Un homme solitaire, atrabilaire, misanthrope, raciste, et un écrivain unique, chantre du style, qui ont fusionné en un personnage complexe que Emile Brami, qui ne souhaitait écrire ni un biopic ni une analyse contradictoire, propose d'aborder à partir d'une perspective épistolaire avec des extraits de sa correspondance.
Aussi se livre-t-il à à un exercice difficile, et réussi, pour composer une partition théâtrale en forme de soliloques rétrospectifs pour un voyage au coeur d'une oeuvre - qui appartient incontestablement au patrimoine littéraire national - et ce, telle que la voyait son auteur et une approche de son rapport à l'écriture et à la littérature de son temps.
Ainsi, comme le précise Ivan Morane qui en assure la mise en scène, "Faire danser les alligators sur la flûte de Pan", titre inspiré d'une phrase de Céline ("Je saurais s'il le fallait faire danser les alligators sur la flûte de Pan. Seulement il faut le temps de tailler la flûte et la force pour souffler ") est une invitation à "entrer dans son atelier, sur son établi, là où s’est fabriqué ce langage, cette langue qui fait que l’on ne peut plus - ou plutôt que l’on ne devrait plus - écrire comme avant lui".

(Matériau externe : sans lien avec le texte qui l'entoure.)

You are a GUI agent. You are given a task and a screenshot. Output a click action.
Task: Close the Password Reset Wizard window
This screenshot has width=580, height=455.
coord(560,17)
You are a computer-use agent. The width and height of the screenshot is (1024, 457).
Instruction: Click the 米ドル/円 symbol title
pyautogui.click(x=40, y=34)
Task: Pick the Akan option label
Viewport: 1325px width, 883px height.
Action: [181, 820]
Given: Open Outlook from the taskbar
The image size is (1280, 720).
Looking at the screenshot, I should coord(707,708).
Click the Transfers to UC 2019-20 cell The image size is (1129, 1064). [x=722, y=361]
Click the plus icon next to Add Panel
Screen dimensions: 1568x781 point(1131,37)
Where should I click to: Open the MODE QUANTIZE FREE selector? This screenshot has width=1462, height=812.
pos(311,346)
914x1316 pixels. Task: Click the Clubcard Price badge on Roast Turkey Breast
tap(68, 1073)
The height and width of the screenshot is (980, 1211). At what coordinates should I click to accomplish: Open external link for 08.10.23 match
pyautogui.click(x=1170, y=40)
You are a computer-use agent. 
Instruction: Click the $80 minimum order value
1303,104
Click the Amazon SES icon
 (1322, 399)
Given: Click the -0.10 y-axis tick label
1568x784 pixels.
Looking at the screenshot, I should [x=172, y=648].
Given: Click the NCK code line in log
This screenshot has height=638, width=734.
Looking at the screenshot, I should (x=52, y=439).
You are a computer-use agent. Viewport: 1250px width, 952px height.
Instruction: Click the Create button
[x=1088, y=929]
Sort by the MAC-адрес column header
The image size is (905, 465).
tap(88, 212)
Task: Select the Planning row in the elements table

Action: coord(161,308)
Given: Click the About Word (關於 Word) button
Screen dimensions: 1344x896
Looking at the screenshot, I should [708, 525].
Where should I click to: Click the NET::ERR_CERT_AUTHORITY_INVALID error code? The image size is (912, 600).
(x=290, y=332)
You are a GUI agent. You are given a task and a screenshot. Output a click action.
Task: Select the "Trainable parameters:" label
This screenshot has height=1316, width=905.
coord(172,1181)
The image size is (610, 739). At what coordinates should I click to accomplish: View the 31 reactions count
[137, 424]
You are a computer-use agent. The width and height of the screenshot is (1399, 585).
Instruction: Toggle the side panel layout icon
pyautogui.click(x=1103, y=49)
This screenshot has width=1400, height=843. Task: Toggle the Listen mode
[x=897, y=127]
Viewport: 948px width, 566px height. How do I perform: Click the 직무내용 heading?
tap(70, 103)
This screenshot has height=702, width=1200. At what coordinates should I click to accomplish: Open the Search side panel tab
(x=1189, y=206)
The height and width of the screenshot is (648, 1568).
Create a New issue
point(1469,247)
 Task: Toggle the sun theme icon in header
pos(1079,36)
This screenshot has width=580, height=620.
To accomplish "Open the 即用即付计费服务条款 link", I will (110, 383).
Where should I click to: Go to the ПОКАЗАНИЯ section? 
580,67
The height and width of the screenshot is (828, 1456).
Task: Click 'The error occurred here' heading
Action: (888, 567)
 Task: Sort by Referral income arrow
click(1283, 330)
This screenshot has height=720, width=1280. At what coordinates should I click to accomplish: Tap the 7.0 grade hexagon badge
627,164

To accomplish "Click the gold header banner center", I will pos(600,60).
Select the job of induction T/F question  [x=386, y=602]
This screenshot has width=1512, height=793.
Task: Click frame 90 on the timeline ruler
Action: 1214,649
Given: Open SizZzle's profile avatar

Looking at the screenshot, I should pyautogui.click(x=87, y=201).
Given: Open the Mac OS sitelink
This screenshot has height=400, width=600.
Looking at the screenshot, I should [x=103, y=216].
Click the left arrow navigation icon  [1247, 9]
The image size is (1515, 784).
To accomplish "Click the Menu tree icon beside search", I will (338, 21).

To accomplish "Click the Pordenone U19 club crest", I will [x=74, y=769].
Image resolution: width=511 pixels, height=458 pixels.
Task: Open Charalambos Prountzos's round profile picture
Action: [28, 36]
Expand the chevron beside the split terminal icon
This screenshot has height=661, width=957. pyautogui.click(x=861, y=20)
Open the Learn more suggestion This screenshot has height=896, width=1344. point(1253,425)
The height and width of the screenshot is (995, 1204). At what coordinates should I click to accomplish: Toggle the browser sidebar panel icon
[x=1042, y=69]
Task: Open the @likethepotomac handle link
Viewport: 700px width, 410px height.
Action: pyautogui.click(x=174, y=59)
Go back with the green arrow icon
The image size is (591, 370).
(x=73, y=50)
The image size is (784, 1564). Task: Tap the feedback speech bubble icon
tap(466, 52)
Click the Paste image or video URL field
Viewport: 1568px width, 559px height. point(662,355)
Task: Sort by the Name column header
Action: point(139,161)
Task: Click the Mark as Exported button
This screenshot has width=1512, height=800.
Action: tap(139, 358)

Le décor naturaliste de Emilie Jouve ancre la véhémence des invectives profératoires de Céline et jugule le jeu physique de Denis Lavant, magistral, qui, par le génie de l'incarnation, compose un Céline dans son jus.
Voilà Céline qui vilipende les éditeurs, semi-comptables semi-maquereaux, et les critiques, explicite sa conception de la littérature, (pas de psychologie, de l'émotion et un style), fulmine contre l'écriture détestée ("le mot écrire me fait vomir") qui n'est pas un don mais un dur labeur manuel ("je ne crée rien je dégage de la gangue une médaille") mais une épreuve ("j'écris comme un médium fait tourner les tables, avec horreur et dégoût.") et disserte sur le style ("Le style, encore le style, toujours le style").
Et puis, de Racine, l'Homère des grandes figures judaïques, à Françoise Sagan, phénomène publicitaire, en passant par James Joyce, enculeur de mouches, l'anthologie de la littérature vire au jeu de massacre jubilatoire. Car l'homme a de l'humour et une lucidité visionnaire quand il annonce la déliquescence de la littérature.
A la mise en scène, Ivan Morane veille au grain, la frontière est parfois mince entre l'art consommé du comédien et le cabotinage, et assure une vraie direction d'acteur qui permet à Denis Lavant de donner le meilleur de lui-même sans démesure parasite.
Il lui suffit de se couler dans l'habit en couches d'oignon pour que le corps se métamorphose, que la voix adopte la scansion célinienne et que l'esprit s'empare des considérations parfois paradoxales du Docteur Destouches aux prises avec les humeurs de Mystère Céline. Du grand art.